Sorry to hear that. Among the supported languages Chinese is just at the threshold of being usable and the results certainly cannot be compared to what can be achieved in English, Spanish or even German.
When you say 90%, that is actually a great outcome, even Openai gives us a number of around 85% afaik, and that is on pristine test data. As you say, the vast majority of mistakes are substitutions, but insertions or omissions would be even worse. I myself find the accuracy to be fine for my purposes, although I don’t use LingQ for reading transcripts anymore, because, indeed, the inaccuracies combined with LingQ’s way of handling Chinese, create a bit of a mess. When I did read transcripts here, I used to disable highlighting to reduce distractions and be able to focus on the text.

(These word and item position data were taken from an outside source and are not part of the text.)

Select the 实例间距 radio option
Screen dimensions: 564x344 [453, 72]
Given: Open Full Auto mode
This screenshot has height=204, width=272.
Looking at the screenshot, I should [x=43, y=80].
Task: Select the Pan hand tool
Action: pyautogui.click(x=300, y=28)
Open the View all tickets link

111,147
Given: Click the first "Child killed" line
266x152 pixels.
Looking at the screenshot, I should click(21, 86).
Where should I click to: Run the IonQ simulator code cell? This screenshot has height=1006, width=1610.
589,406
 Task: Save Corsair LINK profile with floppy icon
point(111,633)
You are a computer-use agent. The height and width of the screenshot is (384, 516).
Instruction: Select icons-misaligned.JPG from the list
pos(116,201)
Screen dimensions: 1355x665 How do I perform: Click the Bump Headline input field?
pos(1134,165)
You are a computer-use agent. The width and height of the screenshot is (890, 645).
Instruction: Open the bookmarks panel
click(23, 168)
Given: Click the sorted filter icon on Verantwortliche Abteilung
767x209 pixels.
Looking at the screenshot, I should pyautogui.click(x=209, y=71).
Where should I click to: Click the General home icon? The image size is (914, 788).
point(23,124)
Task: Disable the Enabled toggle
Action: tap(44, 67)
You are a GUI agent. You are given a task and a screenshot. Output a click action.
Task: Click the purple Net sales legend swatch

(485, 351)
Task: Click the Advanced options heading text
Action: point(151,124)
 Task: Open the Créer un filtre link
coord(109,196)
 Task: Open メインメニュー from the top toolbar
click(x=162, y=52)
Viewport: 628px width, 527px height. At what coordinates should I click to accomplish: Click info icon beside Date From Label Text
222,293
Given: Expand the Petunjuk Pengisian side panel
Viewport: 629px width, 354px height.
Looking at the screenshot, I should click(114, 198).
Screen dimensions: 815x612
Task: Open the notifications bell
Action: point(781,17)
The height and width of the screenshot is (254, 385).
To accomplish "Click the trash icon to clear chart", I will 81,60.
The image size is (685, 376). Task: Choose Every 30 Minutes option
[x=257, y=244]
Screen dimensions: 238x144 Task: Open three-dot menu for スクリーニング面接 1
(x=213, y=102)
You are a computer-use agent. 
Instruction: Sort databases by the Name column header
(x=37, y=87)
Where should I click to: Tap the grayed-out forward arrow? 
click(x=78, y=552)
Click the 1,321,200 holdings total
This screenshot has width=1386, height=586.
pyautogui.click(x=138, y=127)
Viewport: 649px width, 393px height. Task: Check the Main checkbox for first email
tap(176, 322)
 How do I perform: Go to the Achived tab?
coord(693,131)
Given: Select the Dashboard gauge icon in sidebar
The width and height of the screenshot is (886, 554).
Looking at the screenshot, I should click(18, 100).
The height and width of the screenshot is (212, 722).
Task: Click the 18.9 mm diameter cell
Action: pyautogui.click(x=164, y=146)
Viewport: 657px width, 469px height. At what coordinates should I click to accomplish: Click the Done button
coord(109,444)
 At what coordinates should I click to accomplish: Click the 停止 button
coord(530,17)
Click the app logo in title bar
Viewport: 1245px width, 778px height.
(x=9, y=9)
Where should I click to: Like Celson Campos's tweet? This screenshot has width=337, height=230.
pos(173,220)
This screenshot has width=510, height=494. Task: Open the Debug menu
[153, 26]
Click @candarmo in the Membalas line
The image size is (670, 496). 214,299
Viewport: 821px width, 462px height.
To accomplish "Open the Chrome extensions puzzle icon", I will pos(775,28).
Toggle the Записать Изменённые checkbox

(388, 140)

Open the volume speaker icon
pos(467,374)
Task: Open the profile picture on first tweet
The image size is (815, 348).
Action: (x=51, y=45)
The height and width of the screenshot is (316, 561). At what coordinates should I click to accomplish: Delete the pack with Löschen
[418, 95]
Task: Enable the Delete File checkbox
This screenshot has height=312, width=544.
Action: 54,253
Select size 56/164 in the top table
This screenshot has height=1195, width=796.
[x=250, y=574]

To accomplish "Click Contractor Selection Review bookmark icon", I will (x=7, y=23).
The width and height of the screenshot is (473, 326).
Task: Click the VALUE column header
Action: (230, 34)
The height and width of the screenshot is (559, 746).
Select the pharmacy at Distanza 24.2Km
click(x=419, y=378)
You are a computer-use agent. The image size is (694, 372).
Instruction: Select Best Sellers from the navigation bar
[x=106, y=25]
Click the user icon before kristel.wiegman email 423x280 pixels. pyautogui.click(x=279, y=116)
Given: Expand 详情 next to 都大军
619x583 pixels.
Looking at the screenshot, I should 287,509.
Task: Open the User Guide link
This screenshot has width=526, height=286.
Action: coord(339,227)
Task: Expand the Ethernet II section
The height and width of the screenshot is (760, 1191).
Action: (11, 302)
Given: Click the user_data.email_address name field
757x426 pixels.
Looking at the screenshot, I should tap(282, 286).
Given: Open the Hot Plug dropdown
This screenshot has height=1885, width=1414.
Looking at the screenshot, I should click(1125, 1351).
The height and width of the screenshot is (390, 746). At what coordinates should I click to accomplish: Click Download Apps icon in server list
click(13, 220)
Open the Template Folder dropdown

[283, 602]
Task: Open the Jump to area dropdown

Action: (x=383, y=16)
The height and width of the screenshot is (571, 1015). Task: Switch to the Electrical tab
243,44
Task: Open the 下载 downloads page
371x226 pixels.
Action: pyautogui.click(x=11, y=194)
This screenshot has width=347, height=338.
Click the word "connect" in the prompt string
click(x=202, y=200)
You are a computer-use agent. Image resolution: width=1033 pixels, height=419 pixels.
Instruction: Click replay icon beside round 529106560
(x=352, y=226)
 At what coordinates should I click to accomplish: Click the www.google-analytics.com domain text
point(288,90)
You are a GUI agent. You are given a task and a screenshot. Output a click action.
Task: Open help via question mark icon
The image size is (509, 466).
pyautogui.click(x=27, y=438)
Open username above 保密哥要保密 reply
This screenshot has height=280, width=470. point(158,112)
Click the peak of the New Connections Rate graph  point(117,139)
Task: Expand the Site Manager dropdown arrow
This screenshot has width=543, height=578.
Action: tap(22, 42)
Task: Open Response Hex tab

I never tried objectively difficult content (just stuff I find difficult to understand) but one suggestion would be to try the large model, if you haven’t already, it is really slow and memory intensive but definitely more accurate.
Regarding proof-reading, I don’t think we should ascribe Whisper anything resembling intelligence, it just makes predictions - basically like a weatherman it is sometimes right and sometimes wrong. The audio is split into 30 second chunks and they are processed one after the other in sequence, Whisper couldn’t go back and correct itself, even if it had any understanding of language. It doesn’t really know what word “makes sense” in a given context. Certainly, my knowledge of machine learning is cursory at best but I don’t think I’m mischaracterizing its capabilities here.
That being said, I have seen a few instances of emergent capabilities in regards to translations, which is rather fascinating.